*** Brano ***

In Spagna il virus è una vera fabbrica di disoccupati
La chiusura forzata delle attività produttive, per tentare di fermare la violenta epidemia di coronavirus, è destinata a ridurre pesantemente la crescita del Pil spagnolo per almeno tre trimestri, ma – quel che è peggio – potrebbe produrre più di due milioni di disoccupati, a tredici anni dalla grande crisi finanziari che lasciò il Paese con quasi sette ù milioni di disoccupati. Ad oggi si contano oltre 900mila senza lavoro in più Spagna a seguito del congelamento delle attività produttive non necessarie. Le scelte prese dal Governo di Pedro Sánchez hanno bisogno di tempo per aiutare gli spagnoli e la Spagna, come anche l’Italia, ha bisogno di un valido aiuto dalla Ue.
La Spagna ha un nuovo enorme problema da affrontare: la perdita di posti di lavoro. Nel giorno in cui il Paese piange i 10mila morti per il virus, e con i contagi oltre le 100mila unità, più dell’Italia, la Seguridad Social rende noto che nel marzo 2020 sono oltre 300mila i nuovi disoccupati rispetto a febbraio.
Nelle ultime due settimane di marzo, la riduzione delle persone iscritte alla Seguridad Social sale infatti fino a sfiorare quota 900mila. Sono lavoratori “scomparsi” che prima dell’epidemia lavoravano, ora non ci sono più, e non si sa quando avranno un nuovo posto di lavoro. E questo a poche settimane dall’apertura officiale della stagione estiva, quando il turismo (che vale il 14% del PIl spagnolo), assorbe molta forza lavoro.
Ormai cancellata la Settimana Santa, non solo un importante e sacro appuntamento religioso, ma anche il termometro di come andrà la stagione estiva, con le prenotazioni che ora sono state cancellate al 90% dalla paura del virus.
La crisi causata dall’epidemia porterà a un’inevitabile recessione, in tutti i Paesi del mondo, ma ciò che aspetta la Spagna è una crisi inedita, subdola, e molto rapida. Nel 2008 si raggiunse un numero così alto di senza lavoro in poco più che tre mesi (ottobre del 2008 – febbraio 2009). Questa volta, invece, sono bastate due settimane, dopo l’annuncio dell’emergenza nazionale, per gonfiare le liste dei disoccupati.

***

• **Consegna 1**
Traduci in inglese questa frase del brano sulla disoccupazione in Spagna: "La Spagna ha un nuovo enorme problema da affrontare: la perdita di posti di lavoro."
• **Consegna 2**
Ricopia dal brano sulla disoccupazione in Spagna il passo che va da "La Spagna ha" fino a "rispetto a febbraio." compreso.

*** Dati dell'esercizio ***

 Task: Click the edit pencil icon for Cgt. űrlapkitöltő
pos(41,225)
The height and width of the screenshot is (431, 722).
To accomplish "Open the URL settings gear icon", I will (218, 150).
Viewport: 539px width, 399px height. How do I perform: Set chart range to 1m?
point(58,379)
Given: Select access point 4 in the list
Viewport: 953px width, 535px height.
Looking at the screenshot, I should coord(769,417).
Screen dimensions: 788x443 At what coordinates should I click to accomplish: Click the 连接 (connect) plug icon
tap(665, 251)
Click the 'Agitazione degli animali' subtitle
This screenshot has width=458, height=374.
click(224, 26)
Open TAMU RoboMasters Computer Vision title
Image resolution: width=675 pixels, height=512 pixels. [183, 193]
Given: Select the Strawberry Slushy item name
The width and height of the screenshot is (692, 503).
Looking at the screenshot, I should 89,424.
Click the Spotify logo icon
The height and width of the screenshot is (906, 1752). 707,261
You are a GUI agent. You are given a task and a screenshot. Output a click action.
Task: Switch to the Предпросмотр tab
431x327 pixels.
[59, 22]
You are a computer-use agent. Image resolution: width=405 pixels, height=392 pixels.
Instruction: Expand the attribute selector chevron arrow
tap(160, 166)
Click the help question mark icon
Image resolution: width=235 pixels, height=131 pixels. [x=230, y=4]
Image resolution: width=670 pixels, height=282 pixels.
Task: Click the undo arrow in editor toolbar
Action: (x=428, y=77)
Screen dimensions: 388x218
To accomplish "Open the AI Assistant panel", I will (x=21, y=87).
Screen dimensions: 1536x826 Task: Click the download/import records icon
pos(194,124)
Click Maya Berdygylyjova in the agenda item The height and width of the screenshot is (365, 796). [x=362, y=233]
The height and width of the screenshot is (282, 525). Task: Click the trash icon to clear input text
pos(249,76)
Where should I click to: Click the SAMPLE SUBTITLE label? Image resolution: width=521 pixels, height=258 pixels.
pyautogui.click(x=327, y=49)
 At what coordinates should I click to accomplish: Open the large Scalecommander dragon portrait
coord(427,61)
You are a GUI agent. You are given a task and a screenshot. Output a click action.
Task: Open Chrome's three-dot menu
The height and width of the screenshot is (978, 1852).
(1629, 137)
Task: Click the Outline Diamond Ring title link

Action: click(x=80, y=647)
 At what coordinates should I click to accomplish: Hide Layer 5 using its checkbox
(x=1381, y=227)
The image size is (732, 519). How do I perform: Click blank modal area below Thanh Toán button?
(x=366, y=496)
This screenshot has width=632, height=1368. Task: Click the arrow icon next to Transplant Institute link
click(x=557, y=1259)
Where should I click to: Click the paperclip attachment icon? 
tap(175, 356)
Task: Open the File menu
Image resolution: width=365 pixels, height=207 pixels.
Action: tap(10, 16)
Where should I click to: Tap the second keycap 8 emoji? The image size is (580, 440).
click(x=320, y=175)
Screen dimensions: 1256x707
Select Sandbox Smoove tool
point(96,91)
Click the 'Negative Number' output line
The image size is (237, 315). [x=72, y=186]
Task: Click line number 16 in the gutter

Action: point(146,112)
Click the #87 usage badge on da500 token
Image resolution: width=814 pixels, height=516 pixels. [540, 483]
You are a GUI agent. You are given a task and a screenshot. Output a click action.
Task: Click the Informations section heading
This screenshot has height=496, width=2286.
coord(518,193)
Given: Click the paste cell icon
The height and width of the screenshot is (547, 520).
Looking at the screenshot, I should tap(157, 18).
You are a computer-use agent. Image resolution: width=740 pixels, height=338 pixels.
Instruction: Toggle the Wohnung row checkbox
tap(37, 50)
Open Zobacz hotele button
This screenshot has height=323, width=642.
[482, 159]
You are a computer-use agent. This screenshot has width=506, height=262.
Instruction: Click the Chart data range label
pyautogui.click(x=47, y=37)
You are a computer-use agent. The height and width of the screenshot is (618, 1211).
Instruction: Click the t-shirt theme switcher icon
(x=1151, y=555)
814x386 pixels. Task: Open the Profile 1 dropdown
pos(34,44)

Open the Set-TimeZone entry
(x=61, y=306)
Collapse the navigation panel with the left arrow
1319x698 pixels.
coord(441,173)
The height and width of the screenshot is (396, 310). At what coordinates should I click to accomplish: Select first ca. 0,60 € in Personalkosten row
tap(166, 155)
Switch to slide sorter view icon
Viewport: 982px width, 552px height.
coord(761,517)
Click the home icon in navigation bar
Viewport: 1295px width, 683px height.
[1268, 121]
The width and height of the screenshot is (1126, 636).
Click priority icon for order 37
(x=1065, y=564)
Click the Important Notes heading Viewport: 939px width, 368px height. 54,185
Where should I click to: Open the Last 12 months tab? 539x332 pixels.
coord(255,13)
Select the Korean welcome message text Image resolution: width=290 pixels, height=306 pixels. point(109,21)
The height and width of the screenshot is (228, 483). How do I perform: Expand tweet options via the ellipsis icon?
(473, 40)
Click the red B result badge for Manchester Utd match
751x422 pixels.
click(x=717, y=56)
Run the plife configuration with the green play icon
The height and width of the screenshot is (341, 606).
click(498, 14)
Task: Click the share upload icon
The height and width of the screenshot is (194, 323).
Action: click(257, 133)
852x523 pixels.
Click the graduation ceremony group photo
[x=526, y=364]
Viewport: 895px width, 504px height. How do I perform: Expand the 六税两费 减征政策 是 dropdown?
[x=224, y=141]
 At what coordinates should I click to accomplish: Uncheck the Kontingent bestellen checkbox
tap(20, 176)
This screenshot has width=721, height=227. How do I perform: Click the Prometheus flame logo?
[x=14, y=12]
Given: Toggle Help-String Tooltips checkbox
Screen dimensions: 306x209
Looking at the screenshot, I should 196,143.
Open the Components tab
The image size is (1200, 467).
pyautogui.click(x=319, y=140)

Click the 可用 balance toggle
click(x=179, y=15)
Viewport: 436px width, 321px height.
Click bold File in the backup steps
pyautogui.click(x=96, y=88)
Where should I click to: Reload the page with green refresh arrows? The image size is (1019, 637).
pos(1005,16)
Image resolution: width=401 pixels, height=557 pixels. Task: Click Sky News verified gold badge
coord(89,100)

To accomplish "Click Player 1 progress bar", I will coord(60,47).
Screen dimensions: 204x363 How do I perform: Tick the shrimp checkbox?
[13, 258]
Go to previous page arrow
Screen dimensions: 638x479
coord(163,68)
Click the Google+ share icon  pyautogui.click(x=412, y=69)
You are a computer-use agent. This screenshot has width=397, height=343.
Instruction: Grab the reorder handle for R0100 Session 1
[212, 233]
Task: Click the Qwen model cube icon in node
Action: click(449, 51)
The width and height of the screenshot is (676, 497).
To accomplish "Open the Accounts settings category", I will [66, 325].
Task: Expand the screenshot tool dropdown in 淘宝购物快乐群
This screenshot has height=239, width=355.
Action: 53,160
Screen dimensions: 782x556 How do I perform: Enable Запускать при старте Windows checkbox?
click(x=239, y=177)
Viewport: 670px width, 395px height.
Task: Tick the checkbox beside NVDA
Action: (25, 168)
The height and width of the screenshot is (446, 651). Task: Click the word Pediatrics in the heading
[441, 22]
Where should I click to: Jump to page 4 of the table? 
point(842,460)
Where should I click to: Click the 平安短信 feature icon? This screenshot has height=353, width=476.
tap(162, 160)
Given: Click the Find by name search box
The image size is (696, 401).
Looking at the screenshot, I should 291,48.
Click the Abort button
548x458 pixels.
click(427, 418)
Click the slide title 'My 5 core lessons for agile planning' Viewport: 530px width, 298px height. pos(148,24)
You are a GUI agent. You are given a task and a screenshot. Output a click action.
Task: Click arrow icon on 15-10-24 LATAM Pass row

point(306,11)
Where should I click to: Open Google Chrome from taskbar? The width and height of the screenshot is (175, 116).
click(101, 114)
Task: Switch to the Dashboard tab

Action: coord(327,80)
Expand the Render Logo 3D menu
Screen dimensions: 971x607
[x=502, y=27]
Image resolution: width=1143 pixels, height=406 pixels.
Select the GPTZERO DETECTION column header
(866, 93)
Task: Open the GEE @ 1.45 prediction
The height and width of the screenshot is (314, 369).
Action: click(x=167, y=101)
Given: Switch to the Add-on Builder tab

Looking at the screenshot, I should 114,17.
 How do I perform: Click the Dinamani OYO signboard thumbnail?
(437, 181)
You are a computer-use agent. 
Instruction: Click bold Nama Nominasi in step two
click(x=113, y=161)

***

• **Risposta finale 1**
Spain has a huge new problem to face: the loss of jobs.

• **Risposta finale 2**
La Spagna ha un nuovo enorme problema da affrontare: la perdita di posti di lavoro. Nel giorno in cui il Paese piange i 10mila morti per il virus, e con i contagi oltre le 100mila unità, più dell’Italia, la Seguridad Social rende noto che nel marzo 2020 sono oltre 300mila i nuovi disoccupati rispetto a febbraio.